## Problem details
Your answer should be an exact copy of the lines from the one holding "Image resolution: width=956" to the end of the material below, pictures left out.

## Task material
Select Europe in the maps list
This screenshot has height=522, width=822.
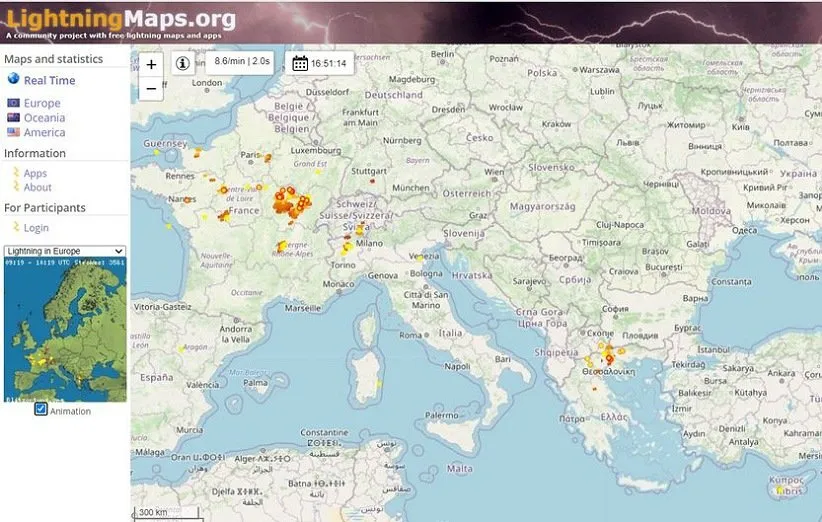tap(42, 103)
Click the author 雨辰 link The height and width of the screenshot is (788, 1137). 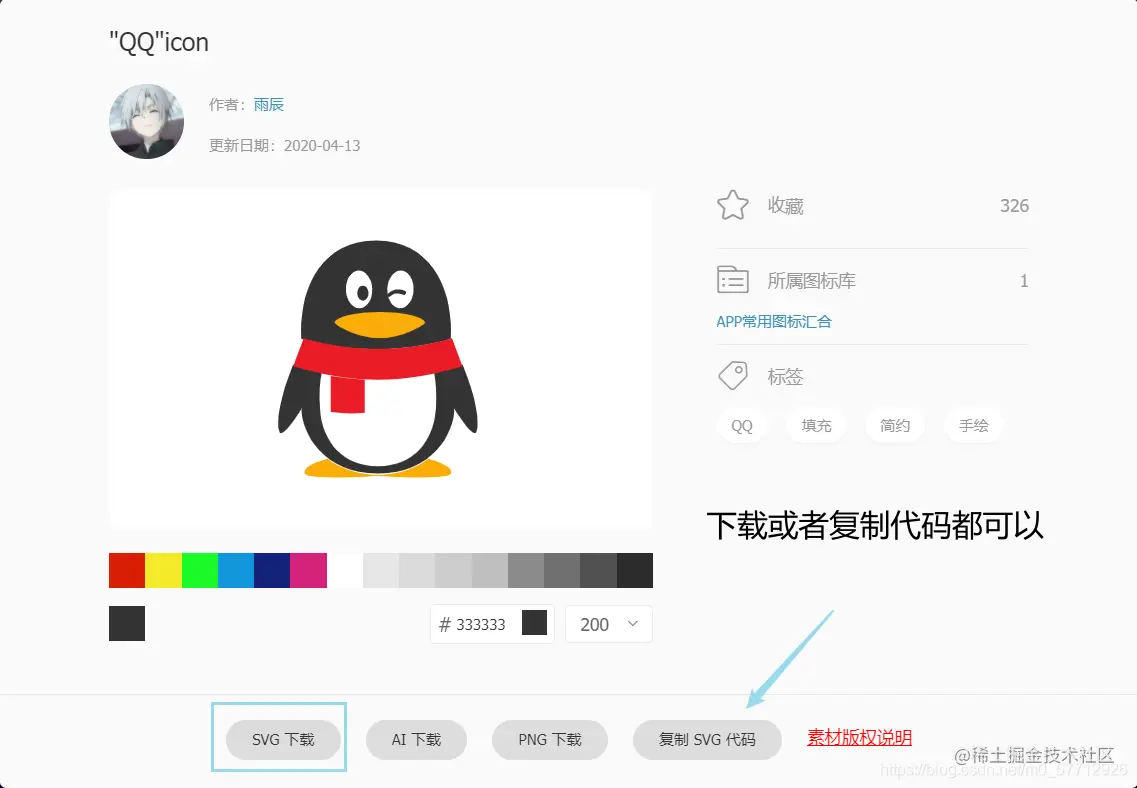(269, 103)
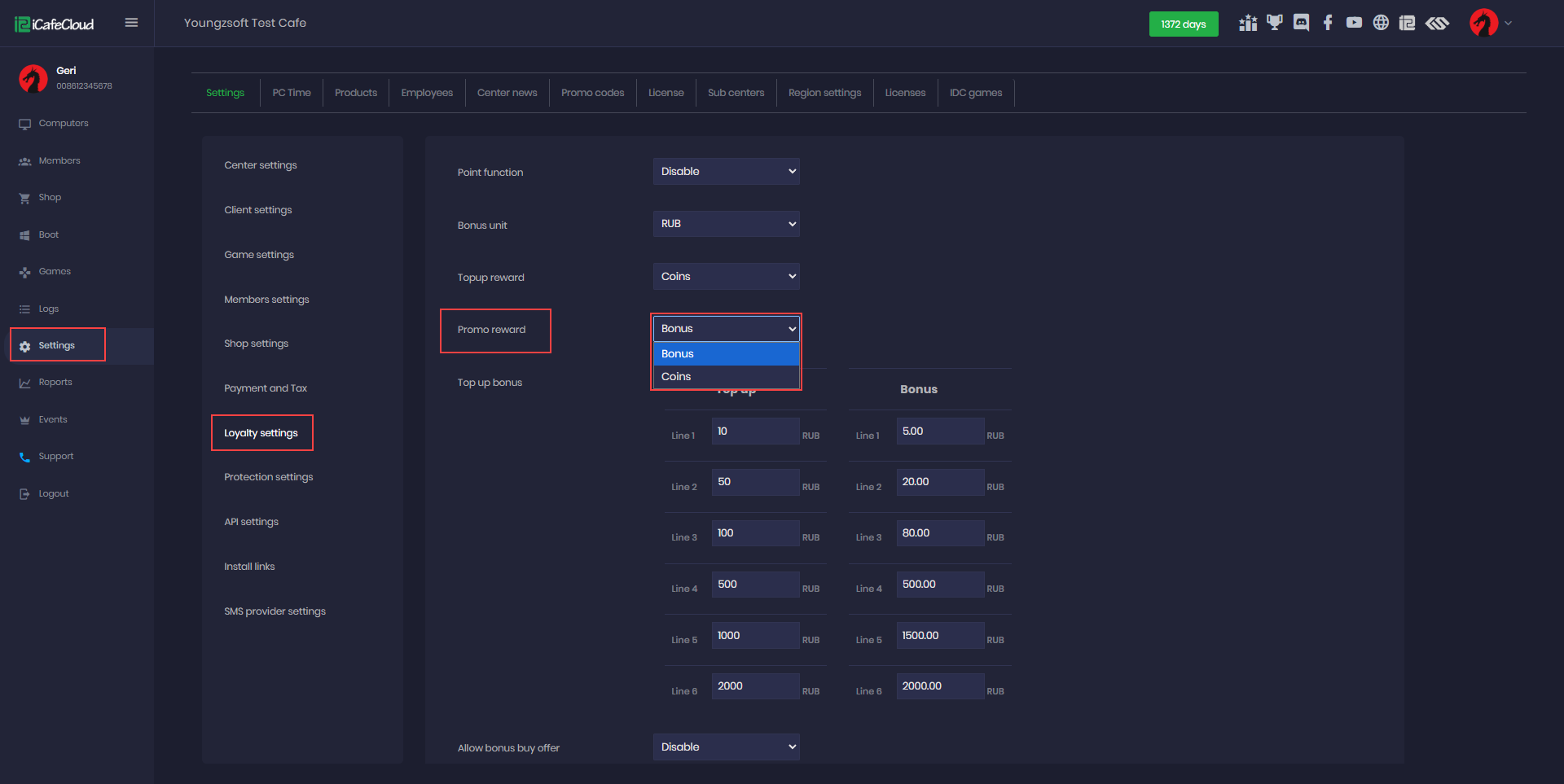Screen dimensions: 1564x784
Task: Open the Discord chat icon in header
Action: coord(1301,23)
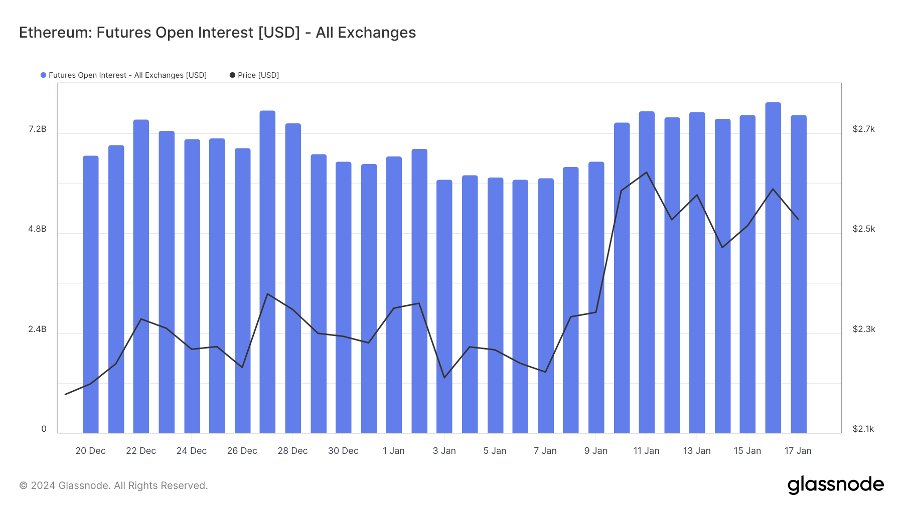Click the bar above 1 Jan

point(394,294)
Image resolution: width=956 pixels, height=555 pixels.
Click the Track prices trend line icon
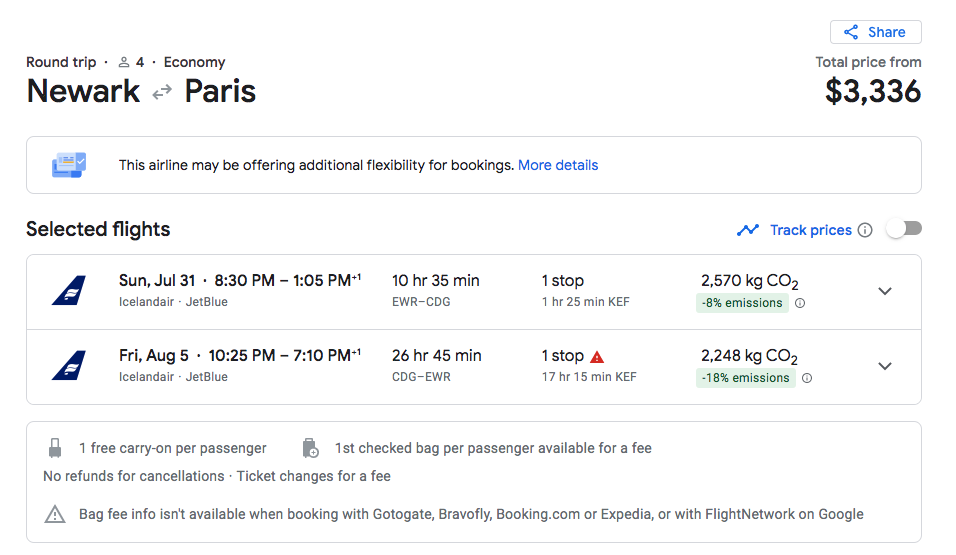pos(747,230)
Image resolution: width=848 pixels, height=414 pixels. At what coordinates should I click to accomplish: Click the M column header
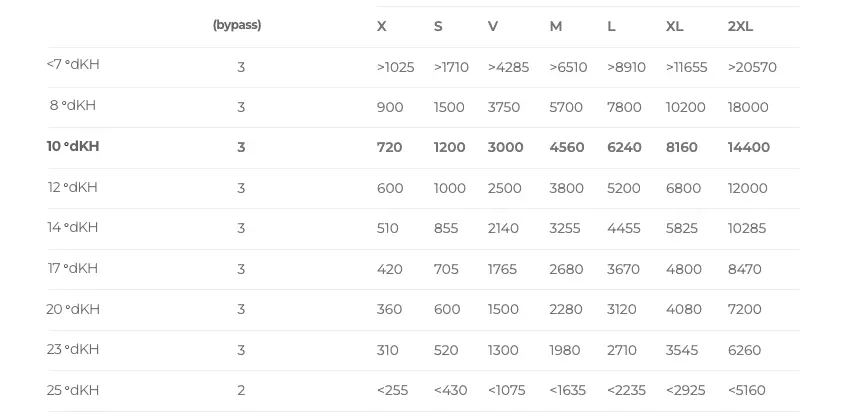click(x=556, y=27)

## Result below
Image resolution: width=956 pixels, height=555 pixels.
Click the Track prices trend line icon
pos(747,230)
Image resolution: width=848 pixels, height=414 pixels. At what coordinates should I click to accomplish: Click the M column header
click(x=556, y=27)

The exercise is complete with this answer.